The 2nd Amendment: An Even Closer Look

Seth Meyers, I loved your piece on the 2nd Amendment in the wake of two horrific mass shootings in less than a week:

But its even worst than you said. 

We have to look at where the 2nd Amendment came from to really understand it.

After they made the US Constitution in 1788 , a number of  deficiencies were noted and a call for amendments went out in 1789. Virginia submitted an amendment that it said was a deal-breaker, and would be edited into becoming the 2nd Amendment. It was eleventh on their list. It read like this:
11th. That each state respectively shall have the power to provide for organizing, arming, and disciplining its own militia, whensoever Congress shall omit or neglect to provide the same. That the militia ...shall be subject only to such fines, penalties, and punishments as shall be directed or inflicted by the laws of its own state.
It was not to support an individual's right to bear arms. It was to assure that the slave owning states would have to right to maintain armed militia for the purposes of catching runaway slaves and putting down slave revolts. As Thom Hartmann pointed out in his piece on the 2nd Amendment:
In the beginning, there were the militias. In the South, they were also called the "slave patrols," and they were regulated by the states.
Patrick Henry saw why they needed that amendment to correct "deficiencies" in the new Constitution:
"If the country be invaded, a state may go to war, but cannot suppress [slave] insurrections [under this new Constitution]. If there should happen an insurrection of slaves, the country cannot be said to be invaded."
He told James Madison, who drafted the amendments,
"In this situation, I see a great deal of the property of the people of Virginia in jeopardy, and their peace and tranquility gone."
This is the context that explains the arcane language of:
"A well regulated Militia, being necessary to the security of a free State, the right of the people to keep and bear Arms, shall not be infringed."
When this amendment says "free State," read "slave State," because that's what Virginia was, so read the first part as follows:
"A well regulated Militia, being necessary to the security of a slave State,"
The second part:
"the right of the people to keep and bear Arms, shall not be infringed."

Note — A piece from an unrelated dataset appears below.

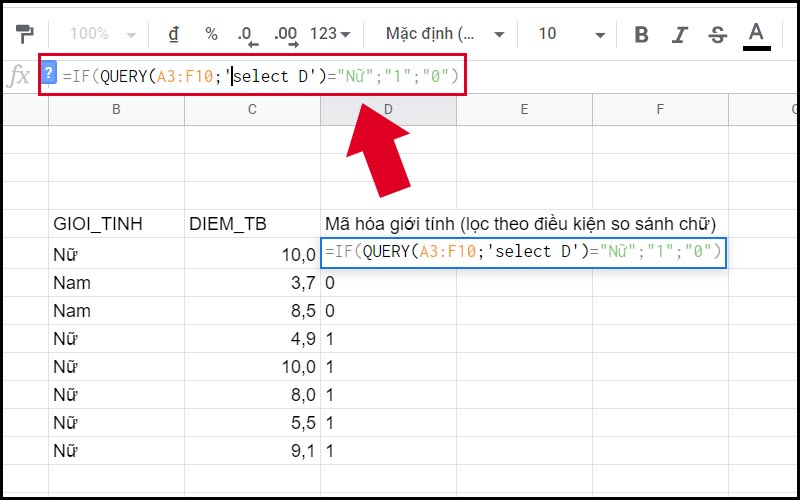The width and height of the screenshot is (800, 500).
Task: Select column D header
Action: [x=388, y=108]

Is the assurance the slave states were demanding, with Virginia in the lead, that a more liberal federal government would not take away their "right" to employ the armed violence necessary to maintain their slave-based system. 

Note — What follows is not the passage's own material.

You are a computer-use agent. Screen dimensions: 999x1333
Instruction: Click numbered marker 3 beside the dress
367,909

How about mandatory gun owner's insurance?

I also liked your comparison between the requirements of car and gun ownership, pointing out drivers have to pass tests, get licenses, etc. But you left out one "feature" of car ownership that may point the way forward for those that prefer a purely capitalist road to gun control—in most states, car owners have to buy insurance.

So, suppose gun owners had to buy insurance on every gun they own? After all, they are using a machine capable of doing great damage, even if by accident.

With auto insurance, rates vary according to the number of miles you drive. With guns it might be the rounds of ammo purchased or expended. Auto insurance also varies according to the type of car. It costs more to insure a Vet than a Honda Civic. Also, other factors about the driver are taken into account.

So, the owner of one or two hand guns or shotguns for home defense that only occasionally expends rounds for practice might pay a very nominal rate, whereas the militia member who owns an arsenal of AR-15 like weapons, and regularly practices Capitol assaults in the woods with live ammo, might pay a significantly higher rate.